To select features with a higher correlation with the check result, we can verify correlation. For example, we use the Pearson correlation coefficient to verify the correlation between variables. For the features obtained through data cleansing, standardization, and selection, their differentiation needs to be proved by corresponding clustering algorithms. We can observe related data through the scatter and density charts below:
Figure 3 is a scatter chart of the gateway latency and average network speed of some users. In the figure, the horizontal axis indicates the average network speed in kbps. The vertical axis indicates the average gateway latency (unit: ms) collected each time, and each red dot represents a piece of data. Unlike the traditional scatter chart, Figure 3 involves the calculation of the scatter density distribution. The blue area denotes a density area. The darker color represents greater density. The figure also contains the boundary distribution maps of data distribution on the right vertical axis and the top horizontal axis. This figure shows the distribution of some data by converting the data into visual images. The figure gives the following information:
- The highest density parts are located in areas with low gateway latency.

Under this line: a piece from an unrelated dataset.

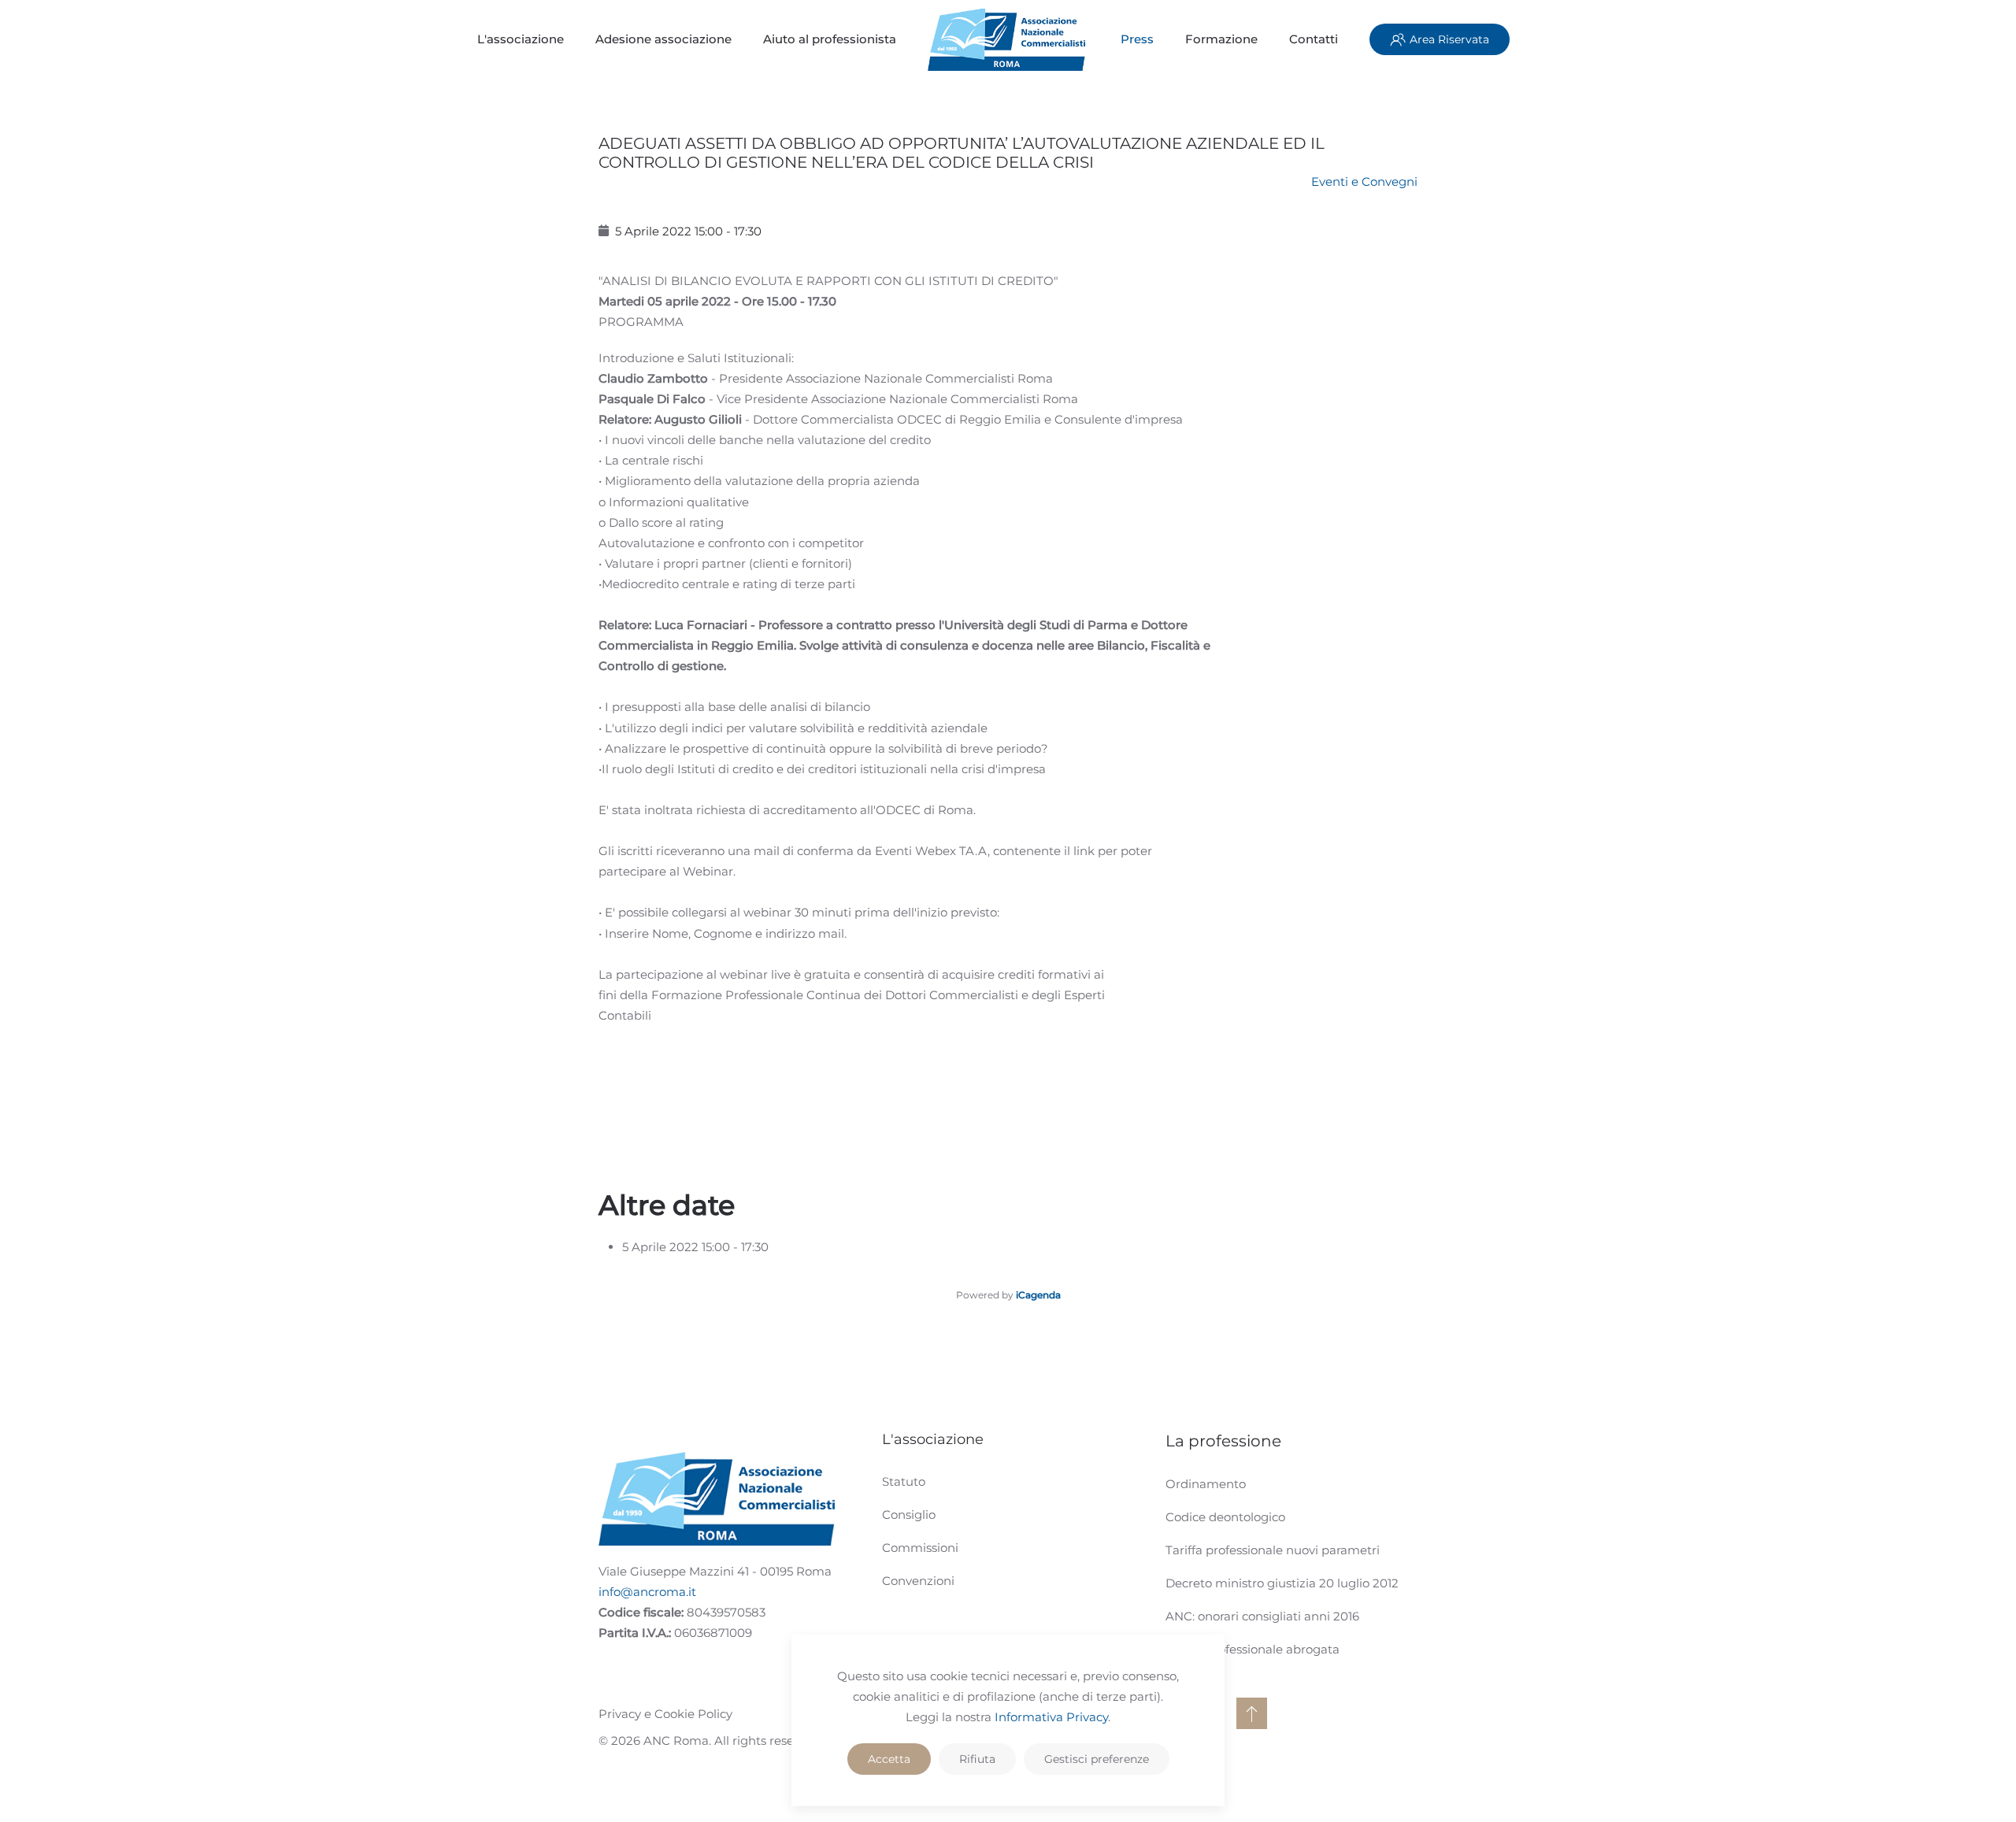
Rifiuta (977, 1759)
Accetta (889, 1759)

- According to the horizontal axis, as the network speed increases, the possibility that the gateway latency has larger values decreases.
3. Application Scenarios
Network quality analysis provides multi-dimensional results, which accurately explain the causes of network faults. For different types of problems, the application of corresponding strategies can achieve the desired results. Table 1 lists the policies for different types of weak networks.

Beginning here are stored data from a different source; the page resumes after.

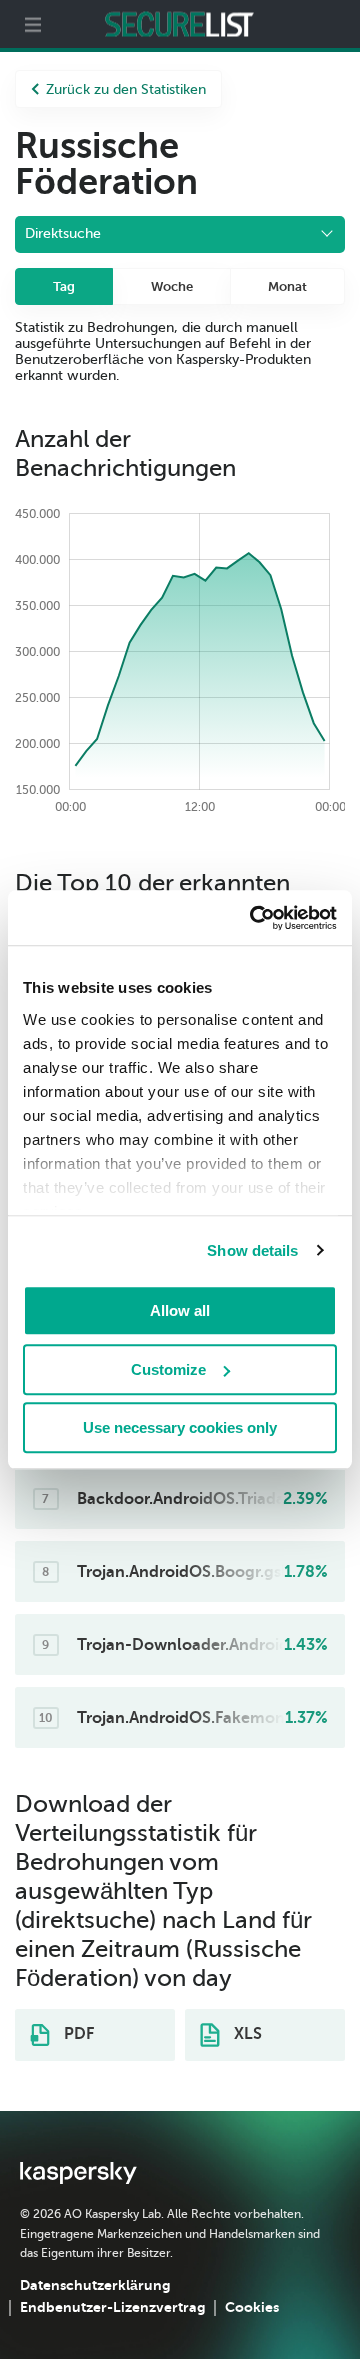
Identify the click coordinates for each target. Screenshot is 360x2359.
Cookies (252, 2307)
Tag (64, 286)
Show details (252, 1250)
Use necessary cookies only (180, 1427)
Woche (172, 286)
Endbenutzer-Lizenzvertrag (112, 2307)
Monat (287, 286)
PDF (77, 2034)
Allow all (180, 1310)
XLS (246, 2034)
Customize (168, 1369)
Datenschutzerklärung (95, 2285)
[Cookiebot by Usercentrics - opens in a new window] (254, 918)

Table 1: A list of policies for weak networks
1) Weak Network Prompts for Users
In the case of a weak network buffer, if the signal latency or LAN latency is high, as shown in Figure 4, users will be reminded on the buffer page to guide themselves to perform related optimization. The stutter measurement result of the customer service system also gives corresponding prompts.

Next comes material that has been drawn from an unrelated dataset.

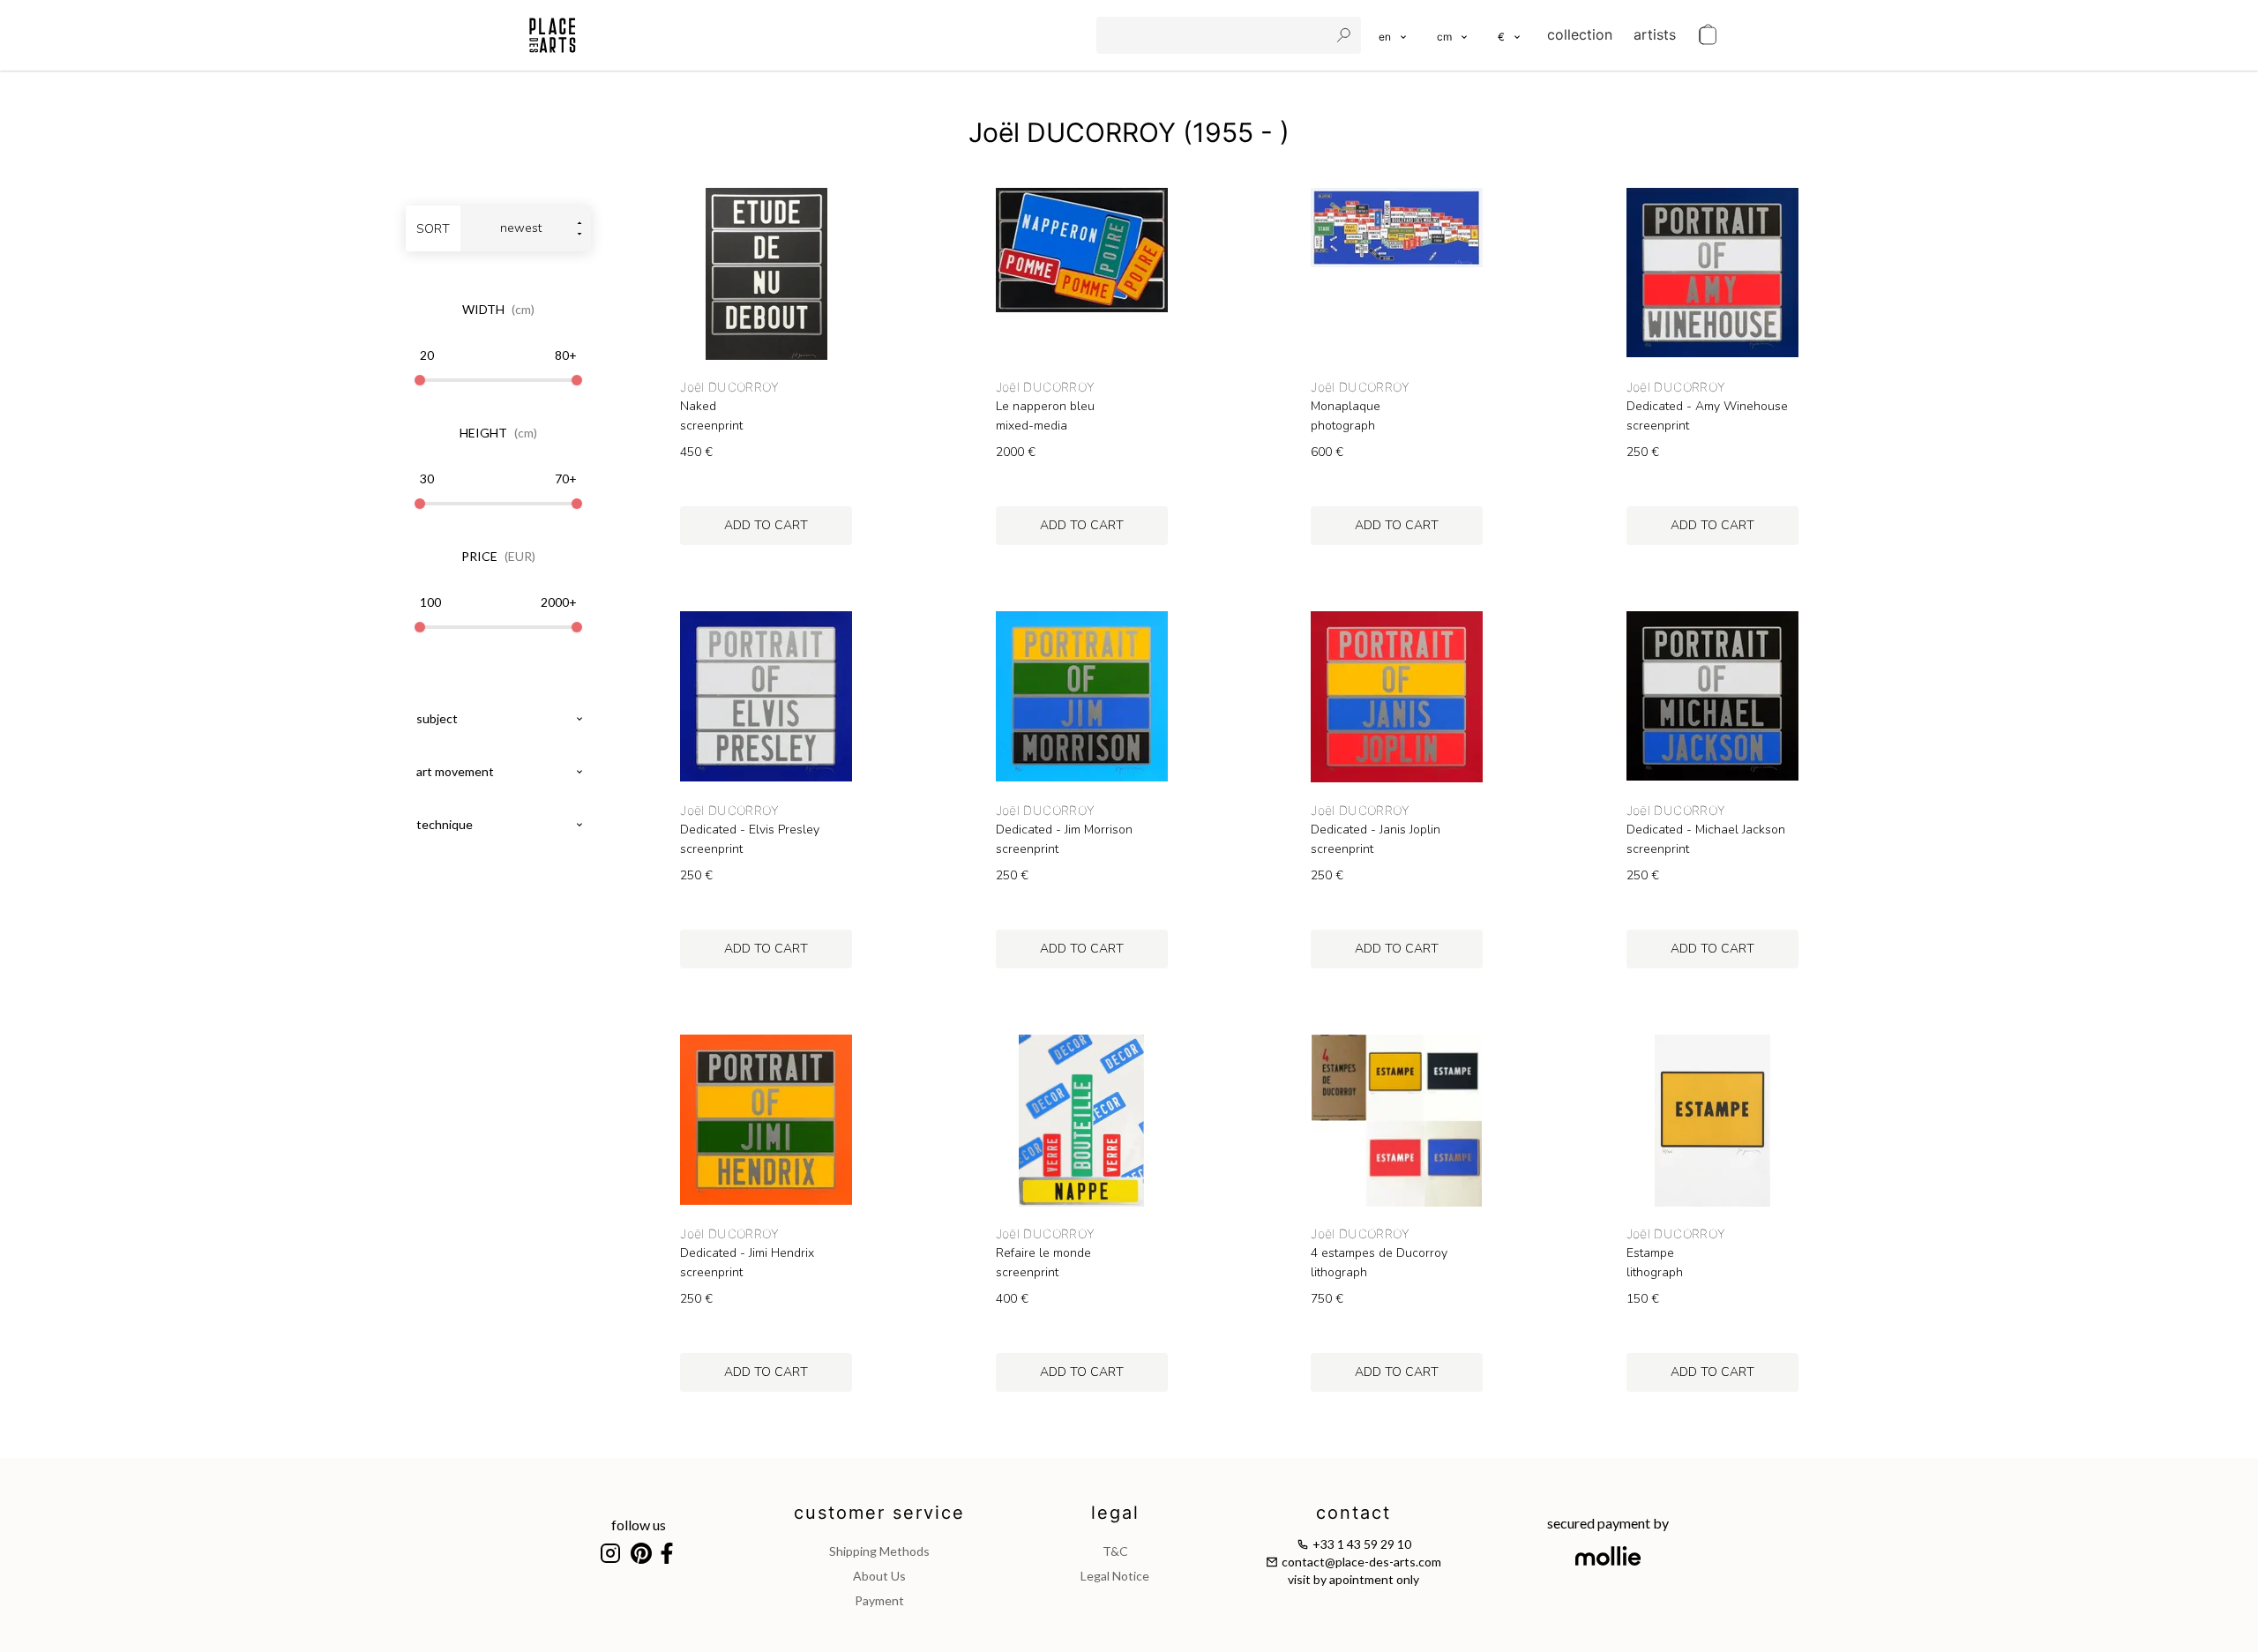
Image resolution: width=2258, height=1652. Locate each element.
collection (1579, 34)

2) Scheduling Optimization of Weak Networks
If the quality of the public network is good, but the quality of the CDN is poor, according to the network measurement result, scheduling problems may occur. In that case, we can check the download link for correctness. For example, we can check whether CDN scheduling involves cross-province or cross-carrier aspects, whether the URL is hijacked, and whether CDN resources are sufficient and whether we need to enable a standby line.
3) Download Optimization of Weak Networks
If the network measurement result shows that the quality of both the public network and the CDN is poor, users are in poor network environments. In this situation, we will enable active download methods, such as concurrent downloads, QUIC, and BBR, to mitigate high latency and high packet loss rates. In addition, we will show users how to view videos in smart mode or at a lower bitrate.
4) User Scenario Profiling
Data, such as gateway latency, gateway IP address, and signal strength, perform differently in different scenarios. For example, when home networks are stable along with lower gateway latency and fixed LAN connection devices, their gateway IP addresses have something in common. We comprehensively use the previous network indicators for analysis, feature extraction, and classification. This method can be applied to the identification of final user scenarios, as shown in Figure 5.